PAPERBACK INCLUDES TWO NEW CHAPTERS David Cronenberg is one of the most fascinating filmmakers in the world today. His provocative work has stimulated debate and received major retrospectives in museums, galleries, and cinematheques around the world. William Beard's The Artist as Monster was the first book-length scholarly work in English on Cronenberg's films, analyzing all of his features from Stereo (1969) to Crash (1996). In this paperback edition, Beard includes new chapters on eXistenZ (1999) and Spider (2002). Through close readings and visual analyses, Beard argues that the structure of Cronenberg's cinema is based on a dichotomy between, on the one hand, order, reason, repression, and control, and on the other, liberation, sexuality, disease, and the disintegration of self and of the boundaries that define society. The instigating figure in the films is a scientist character who, as Cronenberg evolves as a filmmaker, gradually metamorphoses into an artist, with the ground of liberation and catastrophe shifting from experimental subject to the self. Bringing a wealth of analytical observation and insight into Cronenberg's films, Beard's sweeping, comprehensive work has established the benchmark for the study of one of Canada's best-known filmmakers.
This is THE book when it comes to academic lit on Cronenberg. The angles are mostly feminist and psychoanalytic, which is not very surprising considering it is cinema studies AND is about Cronenberg. The chapter on Dead Ringers is the best analysis of the film I have come across so far.
This is a good, detailed study of most of Cronenberg's films, and it's insightful apart from being overinfluenced by feminist readings and by Kristeva, though it does reject the usual feminist dismissals of Cronenberg as misogynistic.
VERY academic, and I had to skip through some of the paragraphs every now and then. But I appreciated the author's thorough breakdown and complex analysis of every film in Cronenberg's oeuvre (at least up to the date it was published). Beard makes a clear, compelling argument for Cronenberg as auteur--an argument that is more or less obvious to everyone, though hasn't ever been put into a single book-length analysis before as best I'm aware.

The task: Retype the part of the Cronenberg book text that begins at the words "This is THE" and stops after "Cronenberg as misogynistic.".

Excerpted records:

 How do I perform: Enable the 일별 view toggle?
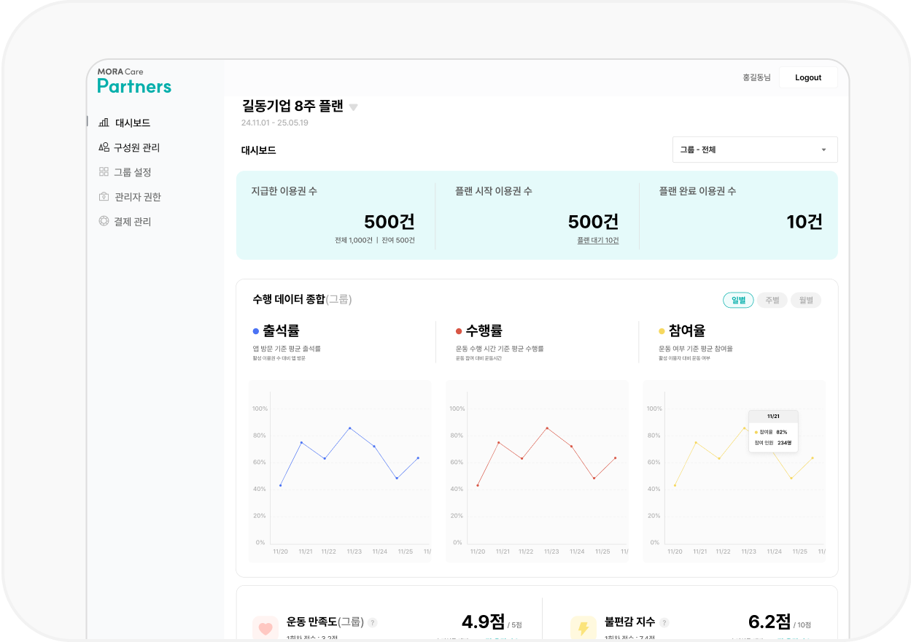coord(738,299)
--
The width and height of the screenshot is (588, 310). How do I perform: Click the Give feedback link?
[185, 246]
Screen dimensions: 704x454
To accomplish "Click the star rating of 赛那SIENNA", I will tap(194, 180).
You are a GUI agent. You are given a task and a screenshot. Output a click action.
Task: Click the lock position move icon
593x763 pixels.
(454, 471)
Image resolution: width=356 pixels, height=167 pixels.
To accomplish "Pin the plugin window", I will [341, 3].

Answer space:
This is THE book when it comes to academic lit on Cronenberg. The angles are mostly feminist and psychoanalytic, which is not very surprising considering it is cinema studies AND is about Cronenberg. The chapter on Dead Ringers is the best analysis of the film I have come across so far.
This is a good, detailed study of most of Cronenberg's films, and it's insightful apart from being overinfluenced by feminist readings and by Kristeva, though it does reject the usual feminist dismissals of Cronenberg as misogynistic.